Electrochemical performances of the samples were measured through CR2016 coin type cells. The fabricated electrodes were prepared by mixing MON-QD/NG, polyvinylidene fluoride (PVDF) and carbon black in a weight ratio of 8:1:1 using N-methyl-2-pyrrolidone (NMP) as solvent. Then, the homogeneous slurry was coated onto a copper foil. Celgard 2400 polypropylene and pure lithium metal sheets were used as separator and counter electrode, respectively. The cells were assembled in an argon-filled glove box with concentration of H₂O and O₂ below 0.5 ppm. The assembled cells were allowed to stand for 24 h before electrochemical testing. Galvanostatic charge/discharge measurements were carried out in the voltage range between 0.01 and 3.00 V (vs. Li/Li⁺) on a battery test instrument (LANHE CT2001A, Wuhan, China). Rate performance was tested at current density from 0.1 to 5 A g⁻¹. After rate performance tests, the samples directly underwent charge–discharge cycles 300 times at 5 A g⁻¹. Cyclic voltammetry (CV) tests were performed in the voltage range of 0.01–3.00 V on an electrochemical workstation (CHI660E) at different scan rates from 0.1 to 1 mV s⁻¹. Electrochemical impedance spectroscopy (EIS) was used in the frequency range of Hz to 0.01 Hz. The EIS spectra were fitted by Zview software.

3. Results and Discussion

3.1. Structural and Characterization

The crystal structures of the MON-QD/NG samples were confirmed by XRD patterns, as shown in Figure 1 The XRD pattern of rGO shows a broad diffraction peak at about 24° corresponding to the (002) diffraction plane of graphite, which may be related to the semi-graphitized nature [24,25]. Similarly, XRD patterns of MON-QD/NG samples show obvious diffraction characteristic peaks of graphene, corresponding to the rGO. Only weak diffraction peaks at 37.3°, 43.6°, 63.2° and 75.5° corresponding to the (111), (200), (220) and (311) crystal planes of the face-centered cubic (fcc) Mo₂N (JCPDS:25-1366) can be observed. The weak and broadened characteristic peaks of fcc Mo₂N may be related to the different micromorphology, such as crystal size. However, no diffraction peaks of MoO₂ can be detected, due to the amorphous state.
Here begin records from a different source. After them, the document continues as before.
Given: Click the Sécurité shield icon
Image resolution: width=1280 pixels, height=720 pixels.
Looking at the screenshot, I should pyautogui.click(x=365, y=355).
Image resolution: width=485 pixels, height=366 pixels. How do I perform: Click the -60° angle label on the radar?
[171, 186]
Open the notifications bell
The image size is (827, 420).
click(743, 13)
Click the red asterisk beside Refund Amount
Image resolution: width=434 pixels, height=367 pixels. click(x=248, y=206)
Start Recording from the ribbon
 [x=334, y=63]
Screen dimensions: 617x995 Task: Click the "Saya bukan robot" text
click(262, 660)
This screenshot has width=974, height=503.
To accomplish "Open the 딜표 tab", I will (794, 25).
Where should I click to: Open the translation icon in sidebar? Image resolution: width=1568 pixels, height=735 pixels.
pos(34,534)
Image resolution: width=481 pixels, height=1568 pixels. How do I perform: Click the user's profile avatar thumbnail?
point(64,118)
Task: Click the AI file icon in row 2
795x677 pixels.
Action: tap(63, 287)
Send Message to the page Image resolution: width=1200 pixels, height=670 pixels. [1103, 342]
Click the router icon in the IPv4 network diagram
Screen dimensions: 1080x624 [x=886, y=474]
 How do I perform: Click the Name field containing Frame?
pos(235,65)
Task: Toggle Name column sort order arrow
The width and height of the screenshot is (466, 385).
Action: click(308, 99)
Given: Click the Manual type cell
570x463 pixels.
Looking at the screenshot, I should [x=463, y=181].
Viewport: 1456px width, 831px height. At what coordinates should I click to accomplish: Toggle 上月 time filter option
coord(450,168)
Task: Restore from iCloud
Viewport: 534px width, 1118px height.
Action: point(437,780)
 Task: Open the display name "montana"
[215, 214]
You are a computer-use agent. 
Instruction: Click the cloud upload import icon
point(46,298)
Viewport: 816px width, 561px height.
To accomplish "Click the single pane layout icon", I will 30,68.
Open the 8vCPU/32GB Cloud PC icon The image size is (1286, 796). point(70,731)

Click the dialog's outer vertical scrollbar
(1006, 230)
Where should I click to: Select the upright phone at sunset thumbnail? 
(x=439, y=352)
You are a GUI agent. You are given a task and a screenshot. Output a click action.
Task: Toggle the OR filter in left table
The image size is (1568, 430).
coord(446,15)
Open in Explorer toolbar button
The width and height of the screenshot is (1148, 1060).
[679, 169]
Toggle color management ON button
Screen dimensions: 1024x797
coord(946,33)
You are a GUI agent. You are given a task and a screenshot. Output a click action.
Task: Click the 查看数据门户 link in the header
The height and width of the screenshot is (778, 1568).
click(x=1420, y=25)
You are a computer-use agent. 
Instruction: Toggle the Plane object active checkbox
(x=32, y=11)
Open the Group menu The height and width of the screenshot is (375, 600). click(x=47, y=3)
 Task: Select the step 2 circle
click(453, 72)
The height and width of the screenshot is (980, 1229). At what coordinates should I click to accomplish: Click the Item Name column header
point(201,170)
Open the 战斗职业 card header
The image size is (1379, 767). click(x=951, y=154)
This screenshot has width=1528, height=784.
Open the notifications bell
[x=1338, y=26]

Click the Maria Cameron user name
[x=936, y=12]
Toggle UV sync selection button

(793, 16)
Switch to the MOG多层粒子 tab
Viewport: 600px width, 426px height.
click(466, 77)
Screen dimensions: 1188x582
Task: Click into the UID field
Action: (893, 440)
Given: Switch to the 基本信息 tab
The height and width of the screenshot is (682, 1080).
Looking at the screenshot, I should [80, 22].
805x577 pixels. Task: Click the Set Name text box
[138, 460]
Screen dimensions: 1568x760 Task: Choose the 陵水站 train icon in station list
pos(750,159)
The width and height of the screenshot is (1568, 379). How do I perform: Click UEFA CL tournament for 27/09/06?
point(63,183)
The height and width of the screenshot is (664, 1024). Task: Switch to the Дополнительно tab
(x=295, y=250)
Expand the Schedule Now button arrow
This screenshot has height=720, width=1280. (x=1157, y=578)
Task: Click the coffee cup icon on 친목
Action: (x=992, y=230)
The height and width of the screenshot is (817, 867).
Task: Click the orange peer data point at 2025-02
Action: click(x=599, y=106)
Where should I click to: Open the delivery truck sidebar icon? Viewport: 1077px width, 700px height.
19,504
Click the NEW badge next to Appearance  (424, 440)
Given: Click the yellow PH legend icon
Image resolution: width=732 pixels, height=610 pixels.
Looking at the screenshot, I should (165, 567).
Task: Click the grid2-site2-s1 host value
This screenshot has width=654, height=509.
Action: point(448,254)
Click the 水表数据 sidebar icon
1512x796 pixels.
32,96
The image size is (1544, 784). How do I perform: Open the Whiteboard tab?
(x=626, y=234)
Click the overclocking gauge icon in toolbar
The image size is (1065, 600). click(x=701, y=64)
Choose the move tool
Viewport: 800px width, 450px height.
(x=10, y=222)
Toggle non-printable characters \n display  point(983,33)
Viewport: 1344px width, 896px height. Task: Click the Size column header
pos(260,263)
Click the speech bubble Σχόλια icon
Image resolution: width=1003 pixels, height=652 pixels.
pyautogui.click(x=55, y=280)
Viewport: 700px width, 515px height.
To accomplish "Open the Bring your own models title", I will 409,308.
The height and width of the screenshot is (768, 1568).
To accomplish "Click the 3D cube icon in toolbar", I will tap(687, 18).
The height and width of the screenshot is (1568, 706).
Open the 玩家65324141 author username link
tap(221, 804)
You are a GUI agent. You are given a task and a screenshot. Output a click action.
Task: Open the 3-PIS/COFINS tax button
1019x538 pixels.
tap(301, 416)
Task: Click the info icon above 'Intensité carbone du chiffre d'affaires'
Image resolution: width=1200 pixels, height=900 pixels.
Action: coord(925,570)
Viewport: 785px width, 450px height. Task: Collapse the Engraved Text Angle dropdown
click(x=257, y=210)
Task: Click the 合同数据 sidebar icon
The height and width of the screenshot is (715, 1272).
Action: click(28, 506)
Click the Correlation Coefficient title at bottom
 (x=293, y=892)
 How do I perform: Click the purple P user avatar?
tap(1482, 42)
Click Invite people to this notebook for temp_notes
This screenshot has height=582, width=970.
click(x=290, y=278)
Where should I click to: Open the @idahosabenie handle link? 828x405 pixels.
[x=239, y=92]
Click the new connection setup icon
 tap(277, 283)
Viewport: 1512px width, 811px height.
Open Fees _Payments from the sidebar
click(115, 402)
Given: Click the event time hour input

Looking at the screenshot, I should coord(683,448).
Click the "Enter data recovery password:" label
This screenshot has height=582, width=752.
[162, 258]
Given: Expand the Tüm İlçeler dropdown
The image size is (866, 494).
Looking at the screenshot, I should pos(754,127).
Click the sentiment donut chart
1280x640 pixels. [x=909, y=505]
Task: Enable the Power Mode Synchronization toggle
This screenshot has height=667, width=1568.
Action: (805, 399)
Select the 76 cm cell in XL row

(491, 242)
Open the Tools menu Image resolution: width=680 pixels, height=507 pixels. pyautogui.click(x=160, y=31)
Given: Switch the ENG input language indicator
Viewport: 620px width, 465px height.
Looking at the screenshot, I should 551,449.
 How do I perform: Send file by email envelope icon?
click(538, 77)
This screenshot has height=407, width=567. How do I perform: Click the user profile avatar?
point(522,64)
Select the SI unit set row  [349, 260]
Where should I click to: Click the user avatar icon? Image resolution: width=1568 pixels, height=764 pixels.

Raman tests were conducted on MON-QD/NG to further explore the structural information of the composites prepared at different temperatures, as shown in Figure 2. There are two strong peaks at about 1350 cm⁻¹ and 1595 cm⁻¹ of the three composites, which belong to D peak (associated with the sp³ defective) and G peak (arises from the bond stretching of all sp²−bonded pairs), respectively. In general, peak D represents the disordered induction peak of sp³ carbon, while peak G represents the stretching vibration of the C−C bond, which is related to the defect or small crystal size of graphene and the graphite lattice pattern and sp² bond, respectively. The strength ratio of I_D/I_G was used to characterize the structural disorder degree, defect degree and graphitization properties of carbon materials [26]. Figure 2a shows the two characteristic peaks D, and G of graphene, and the intensity of peak D is significantly higher than that of peak G. Meanwhile, the asymmetric trailing extension of peak D extends to about 970 cm⁻¹, which is caused by the nitrogen-doped graphene [27]. The strength ratios (I_D/I_G) of MON-QD/NG-500, MON-QD/NG-600 and MON-QD/NG-700 are 1.08, 1.09 and 1.12, respectively, indicating the higher graphitization degree of MON-QD/NG with the increase in temperature. Meanwhile, there are many topological edge defects in the three composites, and these defects may come from the small size of graphite fragments and residual functional groups. A large number of studies have pointed out that atom replacement defects in and outside the graphene surface formed by nitrogen and boron atoms can improve the electrical conductivity of graphene, which is more beneficial to the lithium storage performance of the materials. In addition, from the lower Raman shift spectra (Figure 2b), it is observed that the scattering peaks at 275, 329 and 364 cm⁻¹ in the three composites are related to the phonon vibration modes of MoO₂, suggesting the existence of MoO₂ in the composites [28].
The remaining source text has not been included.